── PAGINA

Il processo di rimozione però non è privo di conseguenze nel prosieguo delle
esperienze e della storia di un individuo o di una nazione: può generare infatti
vistose falle nel tessuto connettivo della identità individuale o sociale che a
lungo andare non ne consentono la tenuta, la resistenza, la coesione di fronte
all'incalzare del nuovo, all'incedere lento o rapidissimo col quale il futuro si
presenta a reclamare risposte, a pretendere iniziative.
Giovanni Moro definisce "ricordi senza memoria" quelli relativi agli anni 70
e alla stagione, particolarmente lunga e corredata di strascichi ingombranti,
del terrorismo in Italia.( Giovanni Moro, Anni settanta, Einaudi, 2007).
La memoria, secondo lo stesso autore, è invece "la capacità di riprodurre
vicende ed esperienze nella mente, riconoscendole come tali e localizzandole
nello spazio e nel tempo"; è "dare un posto al ricordo e in questo modo farlo
diventare parte dell'identità".
La vicenda dei fratelli Peci e del terrorismo delle "brigate rosse" è tornata
ad interrogarci ieri sera nel corso del dibattito sul bellissimo documentario,
realizzato da Luigi Maria Perotti, sulla vicenda del rapimento e dell'assassinio
di Roberto Peci da parte dell'organizzazione terroristica citata.
Il dibattito, organizzato da Sinistra Democratica, hanno partecipato oltre
l'organizzatore Luca Spadoni, l'autore del film Luigi M. Perotti, il giornalista
di La7 Stefano Ferrante e un significativo seppure non numerosissimo gruppo di
cittadini.

────
── DATI DEL COMPITO

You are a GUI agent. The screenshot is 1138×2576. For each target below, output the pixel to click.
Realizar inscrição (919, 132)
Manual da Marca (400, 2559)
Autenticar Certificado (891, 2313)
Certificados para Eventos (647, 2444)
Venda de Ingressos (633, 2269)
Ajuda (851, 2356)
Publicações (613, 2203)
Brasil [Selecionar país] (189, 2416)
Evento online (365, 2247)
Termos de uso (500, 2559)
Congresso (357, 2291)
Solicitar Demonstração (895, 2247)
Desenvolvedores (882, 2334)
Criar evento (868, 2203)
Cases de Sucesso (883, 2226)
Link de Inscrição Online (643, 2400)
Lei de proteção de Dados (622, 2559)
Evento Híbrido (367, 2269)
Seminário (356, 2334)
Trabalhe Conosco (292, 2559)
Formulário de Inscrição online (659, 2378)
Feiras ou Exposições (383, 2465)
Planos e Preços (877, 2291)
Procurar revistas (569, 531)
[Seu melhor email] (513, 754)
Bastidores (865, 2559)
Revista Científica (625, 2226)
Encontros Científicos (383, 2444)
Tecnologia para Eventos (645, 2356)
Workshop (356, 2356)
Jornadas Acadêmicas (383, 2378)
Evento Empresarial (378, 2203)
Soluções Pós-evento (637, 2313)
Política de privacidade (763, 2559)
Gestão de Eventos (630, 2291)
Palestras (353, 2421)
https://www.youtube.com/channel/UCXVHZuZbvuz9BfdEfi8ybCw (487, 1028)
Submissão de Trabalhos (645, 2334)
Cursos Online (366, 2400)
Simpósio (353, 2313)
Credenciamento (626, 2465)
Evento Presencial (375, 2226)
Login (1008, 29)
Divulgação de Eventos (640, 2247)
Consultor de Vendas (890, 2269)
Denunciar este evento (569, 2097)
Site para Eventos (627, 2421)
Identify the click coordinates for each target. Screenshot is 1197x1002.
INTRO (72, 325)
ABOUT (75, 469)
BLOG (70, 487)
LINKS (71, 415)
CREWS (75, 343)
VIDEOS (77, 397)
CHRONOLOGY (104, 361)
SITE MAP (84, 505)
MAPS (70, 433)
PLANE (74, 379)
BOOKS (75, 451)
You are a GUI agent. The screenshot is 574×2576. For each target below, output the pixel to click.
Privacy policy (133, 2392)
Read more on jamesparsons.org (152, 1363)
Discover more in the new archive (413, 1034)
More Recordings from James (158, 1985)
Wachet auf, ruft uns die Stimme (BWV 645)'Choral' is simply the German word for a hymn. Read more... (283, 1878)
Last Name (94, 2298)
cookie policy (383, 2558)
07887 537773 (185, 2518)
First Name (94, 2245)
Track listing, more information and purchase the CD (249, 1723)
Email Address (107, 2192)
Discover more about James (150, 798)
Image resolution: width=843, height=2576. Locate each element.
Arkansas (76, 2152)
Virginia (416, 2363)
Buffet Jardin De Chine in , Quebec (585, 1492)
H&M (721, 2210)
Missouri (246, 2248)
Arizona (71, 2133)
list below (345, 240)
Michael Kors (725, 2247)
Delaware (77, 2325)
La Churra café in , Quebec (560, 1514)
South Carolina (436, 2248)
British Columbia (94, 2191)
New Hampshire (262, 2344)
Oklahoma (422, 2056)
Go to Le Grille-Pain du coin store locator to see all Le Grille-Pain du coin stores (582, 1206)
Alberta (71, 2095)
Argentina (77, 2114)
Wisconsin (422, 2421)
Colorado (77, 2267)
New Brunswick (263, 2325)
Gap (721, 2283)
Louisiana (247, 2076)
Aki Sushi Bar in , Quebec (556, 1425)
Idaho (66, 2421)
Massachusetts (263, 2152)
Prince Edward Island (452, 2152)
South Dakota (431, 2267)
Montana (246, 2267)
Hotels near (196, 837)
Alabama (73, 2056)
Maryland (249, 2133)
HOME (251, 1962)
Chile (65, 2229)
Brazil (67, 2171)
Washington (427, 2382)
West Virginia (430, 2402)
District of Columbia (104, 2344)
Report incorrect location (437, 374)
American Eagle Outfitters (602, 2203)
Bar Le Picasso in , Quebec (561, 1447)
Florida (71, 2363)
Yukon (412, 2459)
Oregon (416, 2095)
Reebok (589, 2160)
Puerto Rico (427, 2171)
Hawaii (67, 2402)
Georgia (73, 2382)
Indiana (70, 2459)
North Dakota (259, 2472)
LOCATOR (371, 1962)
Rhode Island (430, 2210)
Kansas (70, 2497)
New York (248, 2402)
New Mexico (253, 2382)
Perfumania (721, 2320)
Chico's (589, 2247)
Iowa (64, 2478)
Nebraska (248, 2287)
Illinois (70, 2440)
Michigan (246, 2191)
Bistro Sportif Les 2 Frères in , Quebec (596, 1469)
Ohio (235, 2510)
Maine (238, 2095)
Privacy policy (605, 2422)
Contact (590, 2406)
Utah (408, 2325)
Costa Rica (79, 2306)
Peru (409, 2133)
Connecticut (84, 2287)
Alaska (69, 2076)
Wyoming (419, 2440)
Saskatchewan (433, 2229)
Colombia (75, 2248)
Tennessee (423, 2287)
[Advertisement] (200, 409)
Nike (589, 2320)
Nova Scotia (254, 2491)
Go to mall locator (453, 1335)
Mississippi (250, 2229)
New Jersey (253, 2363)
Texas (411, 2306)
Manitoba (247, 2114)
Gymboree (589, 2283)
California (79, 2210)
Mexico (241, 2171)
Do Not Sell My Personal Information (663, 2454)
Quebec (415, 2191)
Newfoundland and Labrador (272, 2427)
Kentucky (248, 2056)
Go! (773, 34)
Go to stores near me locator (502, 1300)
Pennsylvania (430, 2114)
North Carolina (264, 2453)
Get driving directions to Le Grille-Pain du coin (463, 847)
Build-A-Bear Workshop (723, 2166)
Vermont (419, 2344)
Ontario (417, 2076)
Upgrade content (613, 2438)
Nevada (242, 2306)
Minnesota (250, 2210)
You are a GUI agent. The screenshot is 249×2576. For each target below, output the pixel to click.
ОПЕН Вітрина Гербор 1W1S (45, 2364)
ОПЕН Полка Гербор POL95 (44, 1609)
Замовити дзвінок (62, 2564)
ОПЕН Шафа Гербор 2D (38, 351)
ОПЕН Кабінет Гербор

────

• **CONSEGNA SCRITTA 1**
Puoi riscrivere le righe dei record dall'inizio fino a quella che contiene "BOOKS (75, 451)", compresa, sostituendo "Cursos Online" con "Cursos a Distância" e lasciando tutto il resto invariato?
• **CONSEGNA SCRITTA 2**
Scrivi il seguito del testo sulla memoria del terrorismo e sul caso Peci, partendo dopo la sua ultima frase.
Il testo e i record hanno origini diverse.

• **RISPOSTA 1**
You are a GUI agent. The screenshot is 1138×2576. For each target below, output the pixel to click.
Realizar inscrição (919, 132)
Manual da Marca (400, 2559)
Autenticar Certificado (891, 2313)
Certificados para Eventos (647, 2444)
Venda de Ingressos (633, 2269)
Ajuda (851, 2356)
Publicações (613, 2203)
Brasil [Selecionar país] (189, 2416)
Evento online (365, 2247)
Termos de uso (500, 2559)
Congresso (357, 2291)
Solicitar Demonstração (895, 2247)
Desenvolvedores (882, 2334)
Criar evento (868, 2203)
Cases de Sucesso (883, 2226)
Link de Inscrição Online (643, 2400)
Lei de proteção de Dados (622, 2559)
Evento Híbrido (367, 2269)
Seminário (356, 2334)
Trabalhe Conosco (292, 2559)
Formulário de Inscrição online (659, 2378)
Feiras ou Exposições (383, 2465)
Planos e Preços (877, 2291)
Procurar revistas (569, 531)
[Seu melhor email] (513, 754)
Bastidores (865, 2559)
Revista Científica (625, 2226)
Encontros Científicos (383, 2444)
Tecnologia para Eventos (645, 2356)
Workshop (356, 2356)
Jornadas Acadêmicas (383, 2378)
Evento Empresarial (378, 2203)
Soluções Pós-evento (637, 2313)
Política de privacidade (763, 2559)
Gestão de Eventos (630, 2291)
Palestras (353, 2421)
https://www.youtube.com/channel/UCXVHZuZbvuz9BfdEfi8ybCw (487, 1028)
Submissão de Trabalhos (645, 2334)
Cursos a Distância (366, 2400)
Simpósio (353, 2313)
Credenciamento (626, 2465)
Evento Presencial (375, 2226)
Login (1008, 29)
Divulgação de Eventos (640, 2247)
Consultor de Vendas (890, 2269)
Denunciar este evento (569, 2097)
Site para Eventos (627, 2421)
Identify the click coordinates for each target. Screenshot is 1197x1002.
INTRO (72, 325)
ABOUT (75, 469)
BLOG (70, 487)
LINKS (71, 415)
CREWS (75, 343)
VIDEOS (77, 397)
CHRONOLOGY (104, 361)
SITE MAP (84, 505)
MAPS (70, 433)
PLANE (74, 379)
BOOKS (75, 451)

• **RISPOSTA 2**
Organizzare la serata, ci dice Luca Spadoni, non è stato semplice. Non si
registra una grande disponibilità dei testimoni a raccontare, a discutere, a far
"rivivere" quel tempo: forse neppure un grande interesse a che la città e tutte
le sue voci si confrontino su un fatto che è stato così doloroso per tutti.
Stessa reticenza rileva Stefano Ferrante, che sta compiendo ricerche, a livello
nazionale, in vista della pubblicazione di un libro sulle vicende e i gruppi
politici degli anni della contestazione.
Il documentario, realizzato da un autore che all'epoca era un bambino, ha il
pregio di una chiarezza e di una linearità nello sviluppo del racconto che
pongono l'accento sul dramma familiare e sulla solitudine in cui i parenti sono
stati lasciati nel corso della tragica esperienza, e lascia invece sullo sfondo
il tempo e lo spazio della vicenda e le loro connotazioni storico politiche.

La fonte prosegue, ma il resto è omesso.